Gehakt met taugé

Als je een eenvoudig maaltje wilt met een Indonesische twist, dan is dit het aangewezen recept. Behalve de taugé en het gehakt zijn alle ingrediënten wat mij betreft standaard keukenvoorraad. Het ziet er niet spectaculair uit, maar het is gezond, superlekker en snel klaar.

Bij mij thuis is dit recept van gehakt met taugé al jarenlang een traditional. Een dikke veertig jaar geleden deed ik een cursus boekbinden. De twee kleine dummy’s die ik maakte bestemde ik als receptenboekjes, die nu inmiddels onder de vlekken zitten en uit elkaar beginnen te vallen.

Laatst vroeg iemand of mijn stijl van koken in vergelijking met toen erg veranderd is. Ik dacht van niet, maar bij nadere beschouwing: zeker wel! Als jonge student gebruikte ik veel meer zakjes en pakjes, at ik meer vlees of maakte ik rare combinaties van vlees met tomatenpuree en een blik perziken. Tegenwoordig kies ik vaker voor puur en gezond. Maar de gehakt met taugé, die blijft!

Benodigdheden (3 personen):

  • 2 uien
  • 1 eetlepel boter
  • 4 tomaten
  • 2 tenen knoflook
  • 2 theelepels bouillonpoeder of verkruimeld bouillonblokje
  • 2 theelepels sambal oelek
  • 2 eetlepels ketjap manis
  • 300 gram gehakt (halfom of rund)
  • 300 gram taugé

Snipper de uien en bak ze 2 minuten aan in de boter. Dompel de tomaten een halve minuut in een pannetje met kokend water, ontvel ze en snijd ze in stukjes. Pers de knoflook uit boven de uien en voeg achtereenvolgens toe: bouillonpoeder, sambal oelek, ketjap manis, gehakt en de stukjes tomaat. Laat dit alles circa 5 minuten stoven en het gehakt garen.

Was de taugé in een vergiet en warm deze kort mee met de rest. De taugé moet wat knapperig blijven.

Serveer met witte (pandan)rijst en plakjes komkommer en extra sambal en ketjap aan tafel. Lekker met kant en klaar gebakken uitjes of seroendeng.

Kedgeree

Er is een veelbesproken en snedige scène in de serie The Crown waarin Margaret Thatcher kedgeree kookt voor haar kabinetsleden. Van oorsprong is kedgeree een eenvoudig Indiaas gerecht van rijst en linzen. In de Britse burgermansversie gaan geen linzen maar vis.
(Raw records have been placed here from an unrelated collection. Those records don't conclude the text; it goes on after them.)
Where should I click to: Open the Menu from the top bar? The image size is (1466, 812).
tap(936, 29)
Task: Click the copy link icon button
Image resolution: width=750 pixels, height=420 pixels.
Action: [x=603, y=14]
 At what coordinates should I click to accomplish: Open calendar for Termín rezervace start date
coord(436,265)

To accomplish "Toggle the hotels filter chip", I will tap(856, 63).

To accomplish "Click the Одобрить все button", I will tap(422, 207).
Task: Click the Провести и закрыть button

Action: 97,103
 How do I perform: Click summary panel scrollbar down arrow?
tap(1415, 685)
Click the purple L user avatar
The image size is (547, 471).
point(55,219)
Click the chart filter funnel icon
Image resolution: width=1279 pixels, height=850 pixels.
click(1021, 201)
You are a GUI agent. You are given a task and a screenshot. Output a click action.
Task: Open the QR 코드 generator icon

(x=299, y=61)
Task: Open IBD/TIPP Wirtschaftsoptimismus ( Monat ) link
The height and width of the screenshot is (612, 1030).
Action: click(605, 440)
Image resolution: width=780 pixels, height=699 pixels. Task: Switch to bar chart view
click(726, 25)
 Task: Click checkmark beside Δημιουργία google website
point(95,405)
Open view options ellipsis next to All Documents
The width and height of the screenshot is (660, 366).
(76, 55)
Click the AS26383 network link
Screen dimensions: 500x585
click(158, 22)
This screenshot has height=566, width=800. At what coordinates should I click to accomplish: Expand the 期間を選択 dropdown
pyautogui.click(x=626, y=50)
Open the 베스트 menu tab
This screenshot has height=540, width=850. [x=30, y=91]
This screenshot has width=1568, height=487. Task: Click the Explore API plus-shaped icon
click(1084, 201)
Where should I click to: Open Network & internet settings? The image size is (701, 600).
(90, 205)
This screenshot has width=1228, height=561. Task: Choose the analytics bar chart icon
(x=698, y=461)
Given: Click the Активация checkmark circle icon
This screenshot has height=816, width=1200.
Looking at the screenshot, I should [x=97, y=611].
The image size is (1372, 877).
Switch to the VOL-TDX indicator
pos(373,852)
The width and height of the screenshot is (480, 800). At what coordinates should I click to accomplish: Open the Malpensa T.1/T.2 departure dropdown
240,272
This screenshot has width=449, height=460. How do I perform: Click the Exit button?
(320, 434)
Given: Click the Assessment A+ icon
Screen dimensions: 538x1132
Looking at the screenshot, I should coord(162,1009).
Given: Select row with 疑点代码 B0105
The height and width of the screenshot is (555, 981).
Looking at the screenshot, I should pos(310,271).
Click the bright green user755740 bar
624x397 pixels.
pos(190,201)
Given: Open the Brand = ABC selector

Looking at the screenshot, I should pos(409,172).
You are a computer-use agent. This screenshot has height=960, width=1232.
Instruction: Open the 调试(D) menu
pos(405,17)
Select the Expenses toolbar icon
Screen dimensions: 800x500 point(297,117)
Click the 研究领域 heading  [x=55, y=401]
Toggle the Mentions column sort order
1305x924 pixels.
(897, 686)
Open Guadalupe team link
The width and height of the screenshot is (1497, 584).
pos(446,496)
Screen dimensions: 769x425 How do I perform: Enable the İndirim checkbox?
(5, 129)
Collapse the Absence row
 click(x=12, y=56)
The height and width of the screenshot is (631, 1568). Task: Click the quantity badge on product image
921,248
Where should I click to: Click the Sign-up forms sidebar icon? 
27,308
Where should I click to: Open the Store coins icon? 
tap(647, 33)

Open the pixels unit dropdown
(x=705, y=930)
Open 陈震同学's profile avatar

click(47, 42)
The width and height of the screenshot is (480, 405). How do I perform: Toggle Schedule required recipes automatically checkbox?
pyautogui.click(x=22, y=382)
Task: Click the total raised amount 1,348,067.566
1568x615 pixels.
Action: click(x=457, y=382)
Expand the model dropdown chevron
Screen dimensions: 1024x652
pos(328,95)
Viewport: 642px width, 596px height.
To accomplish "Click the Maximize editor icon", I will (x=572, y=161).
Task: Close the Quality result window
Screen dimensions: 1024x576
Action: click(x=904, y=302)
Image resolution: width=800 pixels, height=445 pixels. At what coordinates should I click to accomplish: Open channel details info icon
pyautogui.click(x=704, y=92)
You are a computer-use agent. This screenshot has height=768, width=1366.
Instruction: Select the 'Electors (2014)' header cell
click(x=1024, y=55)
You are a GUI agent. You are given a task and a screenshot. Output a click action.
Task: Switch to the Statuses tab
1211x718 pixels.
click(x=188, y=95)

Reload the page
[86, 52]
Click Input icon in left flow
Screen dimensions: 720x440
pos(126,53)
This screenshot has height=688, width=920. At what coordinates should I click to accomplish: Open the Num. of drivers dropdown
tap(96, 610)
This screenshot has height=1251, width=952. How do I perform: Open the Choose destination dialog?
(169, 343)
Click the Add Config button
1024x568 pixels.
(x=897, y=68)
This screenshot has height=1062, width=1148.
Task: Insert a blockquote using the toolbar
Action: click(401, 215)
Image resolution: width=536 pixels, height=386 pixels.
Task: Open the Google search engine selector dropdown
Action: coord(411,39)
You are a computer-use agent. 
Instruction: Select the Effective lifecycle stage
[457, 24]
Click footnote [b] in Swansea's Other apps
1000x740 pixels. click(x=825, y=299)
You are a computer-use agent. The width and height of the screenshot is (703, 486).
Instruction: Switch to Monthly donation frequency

In mijn recept kiezen we voor gestoomde makreel.

Benodigdheden voor 2 personen:

  • 1 ui
  • 150 gram winterwortel
  • 2 eetlepels olie
  • 150 gram risottorijst (bijvoorbeeld arborio)
  • 1/2 citroen (biologisch)
  • 1 theelepel massalakruiden
  • 375 ml kippenbouillon (tablet)
  • 2 eieren
  • 100 gram gestoomde makreelfilet
  • 10 gram (platte) peterselie

Snipper de ui fijn en snijd de winterwortel in piepkleine blokjes (ongeveer ter grootte van een doperwt). Verhit de olie in een grote pan, bijvoorbeeld een hapjespan. Fruit de ui in de olie lichtbruin. Roer de rijst erdoor en daarna de wortelblokjes. Rasp de schil van de citroen erboven. Voeg de massalakruiden toe. Ik gebruik het liefst pittige Surinaamse massala.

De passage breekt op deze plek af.